**What is required**
Decide whether each statement agrees with the garden blog below, answering yes or no and quoting the words that settle it: (a) The hothouse arches were made by fitting leftover polypipe over sharpened garden stakes. (b) The builders next door agreed to hand over their clear plastic sheets right away. (c) The crate on the bike was bought at the local markets.

**Provided text**
'''
Sunday, March 21, 2010

Eating local is eating in season

We've been eating small variations of practically the same meal for the past several weeks and are strangely enjoying the repetition. It feels increasingly right to be eating repetitively and in season like this. Silverbeet and zucchini have been in abundance, so they have constituted the major source of iron and vitamins. Then we have added basil, garlic, wild rocket, eggplant, potatoes, mint, oregano, tomatoes, cucumber, parsley and onions from the garden, eggs from our lovely girls, and a line-caught redfin or two from the nearby lake. What we then add to these meals are the products we are still reliant upon transporting in. There are usually two or three of the following ingredients with any of our evening meals: salt, pepper, butter, balsamic vinegar, brown rice, sour dough rye bread, or pasta.

In order to keep going with relocalising our food into the colder months, the poly-houses also keep going up over the raised beds.

I also planted 200 more of our saved broad bean seeds on the lower side of the swale (near the pitchfork below). This is to improve the soil quality while providing a hardy winter crop.

Our chooks in chook heaven attending to our city neighbours' neglect of their 'investment' property all throughout the fire season. When non-attendance is a blessing in disguise our chooks will be there to capitalise.

Monday, March 15, 2010

Frugality reality

Preparing for the colder months I started work on a new hothouse today. If we can keep the soil warm and the frost off the leaves our vegies will keep growing through the winter. I sharpened the tips of eight vertical garden stakes and fitted some leftover polypipe over them to make four arches. I then went through the wood pile looking for any length of 4.8m timber and found a piece of decking board, which I ripped into four individual pieces. I then attached the quartered lengths horizontally with tek screws, which bit into the polypipe really tightly. I asked the builders next door if I could have the clear plastic sheets they have lying about to cover material as it arrives. The answer was "shortly". Cool. I'll wait. The frosts are still a few weeks off.

I thought I'd also include my bike in this shot and show off the new crate that I fixed to it yesterday. I got the crate at the local markets for a few dollars. The hothouse so far hasn't cost us anything as the materials have been reclaimed from here and there over the years. Like the cellar I'm building for next-to-nix, we're really trying to make this transition with as little capital as possible. Although the main house, with double-glazed windows and solar panels was a major capital outlay, something we often question especially at a time of interest rate rises. Eeeeck!

Friday, March 5, 2010

Sowing and picking

We've had rain on and off today, which has come at a time just after I had added horse manure to the north bank garden and turned it over. It's also a few days after the full moon, so what better time to throw around some tree kale seeds and plant some broad beans, collected and dried from spring last year.

I then picked tonight's dinner veggies in the rain, which we'll have with brown rice and a light smatter of tamari.

To get decent rain in Autumn is a rare and welcome pleasure. Happy birthday Zephy.

Thursday, March 4, 2010

From soil to cellar

I've been obsessing over soil building again and obsessing over building things we need in the garden for little or no cost. Things like a cellar for our preserves and somewhere to keep the tools so we can finish the permie-wwoofer-artist-in-res shed – the Shed of Interrelation.
'''
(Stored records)
'''
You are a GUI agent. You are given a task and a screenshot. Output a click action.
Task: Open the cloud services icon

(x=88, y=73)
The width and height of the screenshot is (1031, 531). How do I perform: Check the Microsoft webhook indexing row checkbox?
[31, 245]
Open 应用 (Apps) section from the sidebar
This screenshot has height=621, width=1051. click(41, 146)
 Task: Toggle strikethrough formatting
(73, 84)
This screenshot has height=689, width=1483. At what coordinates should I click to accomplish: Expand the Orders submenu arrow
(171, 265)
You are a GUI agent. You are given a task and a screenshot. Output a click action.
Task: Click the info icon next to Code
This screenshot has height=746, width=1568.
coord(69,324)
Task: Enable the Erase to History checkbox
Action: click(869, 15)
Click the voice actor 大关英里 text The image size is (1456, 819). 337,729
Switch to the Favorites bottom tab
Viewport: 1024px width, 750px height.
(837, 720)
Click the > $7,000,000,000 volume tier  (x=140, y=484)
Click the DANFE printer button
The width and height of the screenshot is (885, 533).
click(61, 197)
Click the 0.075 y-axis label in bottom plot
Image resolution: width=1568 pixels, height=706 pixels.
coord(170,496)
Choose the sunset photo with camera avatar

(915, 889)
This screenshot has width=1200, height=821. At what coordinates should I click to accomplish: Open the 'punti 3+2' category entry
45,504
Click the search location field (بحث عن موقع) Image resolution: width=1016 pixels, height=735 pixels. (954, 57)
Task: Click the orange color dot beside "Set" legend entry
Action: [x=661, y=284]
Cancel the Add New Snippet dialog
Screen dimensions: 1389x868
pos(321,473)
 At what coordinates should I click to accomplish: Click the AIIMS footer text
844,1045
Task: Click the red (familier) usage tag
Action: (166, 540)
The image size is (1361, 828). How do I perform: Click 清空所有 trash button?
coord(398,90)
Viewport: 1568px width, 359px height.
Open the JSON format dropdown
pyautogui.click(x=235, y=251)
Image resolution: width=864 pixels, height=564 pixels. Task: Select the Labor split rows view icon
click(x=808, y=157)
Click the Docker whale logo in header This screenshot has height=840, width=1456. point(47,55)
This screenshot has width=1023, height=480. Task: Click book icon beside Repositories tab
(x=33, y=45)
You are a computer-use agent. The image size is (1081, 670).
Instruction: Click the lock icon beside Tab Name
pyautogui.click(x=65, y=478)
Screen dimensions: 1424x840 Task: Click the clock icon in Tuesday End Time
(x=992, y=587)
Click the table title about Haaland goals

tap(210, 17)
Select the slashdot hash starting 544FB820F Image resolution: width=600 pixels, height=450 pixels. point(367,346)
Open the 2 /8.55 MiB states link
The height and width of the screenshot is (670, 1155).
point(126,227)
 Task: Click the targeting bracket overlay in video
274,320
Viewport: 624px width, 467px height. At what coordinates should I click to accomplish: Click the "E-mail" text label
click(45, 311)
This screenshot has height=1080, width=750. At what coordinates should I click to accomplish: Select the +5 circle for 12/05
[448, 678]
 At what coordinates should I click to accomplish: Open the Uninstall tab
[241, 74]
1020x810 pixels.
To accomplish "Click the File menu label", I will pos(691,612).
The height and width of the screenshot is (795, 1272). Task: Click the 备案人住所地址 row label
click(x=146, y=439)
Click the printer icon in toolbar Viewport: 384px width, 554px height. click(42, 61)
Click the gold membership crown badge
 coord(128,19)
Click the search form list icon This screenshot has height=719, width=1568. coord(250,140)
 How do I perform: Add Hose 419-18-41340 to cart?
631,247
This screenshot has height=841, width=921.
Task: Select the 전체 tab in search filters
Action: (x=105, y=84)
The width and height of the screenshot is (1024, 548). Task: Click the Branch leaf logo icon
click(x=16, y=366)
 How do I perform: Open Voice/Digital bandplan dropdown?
'''
**Exercise solution**
(a) Yes: "I sharpened the tips of eight vertical garden stakes and fitted some leftover polypipe over them to make four arches."
(b) No: The answer was "shortly".
(c) Yes: "I got the crate at the local markets for a few dollars."